Parajanov never moved his camera and there is no dialogue, only the unique music of the period with the instruments from that time. Considering current cinema and especially blockbuster thrillers which can become repetitive in their intense series of action editing and in their AGI effects, one would think that this would not hold our attention. Amazingly, it is the opposite. Parajanov’s impulses were to strike out against the grain and “wisdom” of the schools of cinema and tell a story using the the camera in a new way. That way is intensely visual because of his brilliant, minimalistic shot composition, stationary camera, and absence of dialogue.
Thus, with his innovative cinematic style of vibrating stasis, people and elements enter Parajanov’s frames, create movement or music, then leave. Or shots of action are taken outdoors in a vignette revealing a segment of the poet’s life. A vivid example out of Sayat Nova’s youth, is the action of the weavers creating the beautiful threads for rug weaving: they dip the wool into the hot kettles of red, blue, and black dye then remove the dyed wool with a long pole and throw it on the decorated red, white, and black tile rooftop to drain and dry; we see colors, discern they are wool threads, and we hear the loud slapping sounds of the wool on the tile; the rest is silence.
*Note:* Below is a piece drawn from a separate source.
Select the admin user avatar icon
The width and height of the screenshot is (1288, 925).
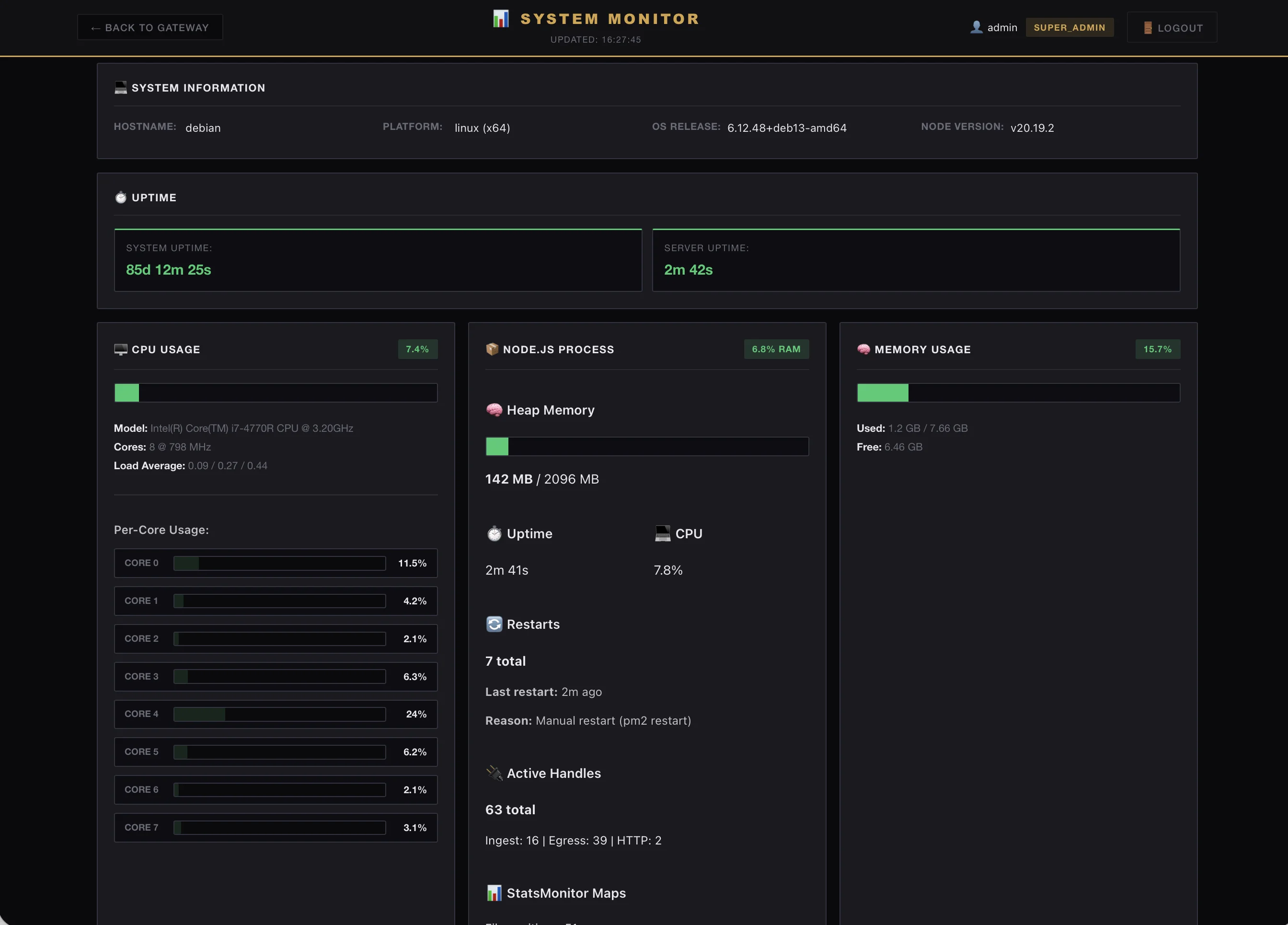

We are allowed to contemplate the vision, take in the history, feel the impact on our own imagination, and let it resonate its colors deep within our memories.
All framed compositions are fascinating and sumptuous to our eyes. Parajanov’s color palate is awash in life as we watch vignettes of Sayat Nova’s life stages. It is a chronicle without words, a chronicle of living still life frames, with living elements in stasis. The juxtaposition of movement and still camera is effective because we are continually mesmerized by the contrast as we wait and see what will happen, as we do in life.
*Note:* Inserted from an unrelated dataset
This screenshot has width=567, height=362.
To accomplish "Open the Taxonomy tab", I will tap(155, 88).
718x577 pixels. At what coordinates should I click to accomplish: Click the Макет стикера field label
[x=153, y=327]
Parajanov’s cinematic artistry was nearly lost to us. The brilliant director was scorned and demeaned for this most incredible of his works by Soviet authorities who banned the original work, Sayat Nova and re-edited and re-named it The Color of Pomegranate. The director was too much of an iconoclast for the Soviet government who wanted to prevent his “type” of art, which didn’t conform to the standards of Soviet cinema. Eventually, he went from blacklisting to a 5 year sentence of hard labor in the Siberian Gulag in 1973 on trumped up charges. When he got out, he was prevented from pursuing his beloved cinematic art until the political situation softened and he was able to make the multi-award winning The Legend of Suram Fortress in 1984, after Georgian intellectuals extensively petitioned the government.
Not only is this film a historical edification of the Armenian culture and particularly one of its greatest poets, Sayat Nova, it is also an expression of how cinema can be innovative, breaking every rule filmmakers use by overthrowing assumptions about how to tell a story or capture the audience’s attention and interest. Parajanov understood that cinema should be a delight to the eye, and ear and that silence with action was as gripping as dialogue and action which distracts the audience into using three modalities. For these reasons and others he excluded dialogue (most probably for political reasons as well, for the dialogue would have been Armenian or Georgian). Nevertheless, his work is rightly credited a work of genius in its innovative cinematic artistry, beauty, and power.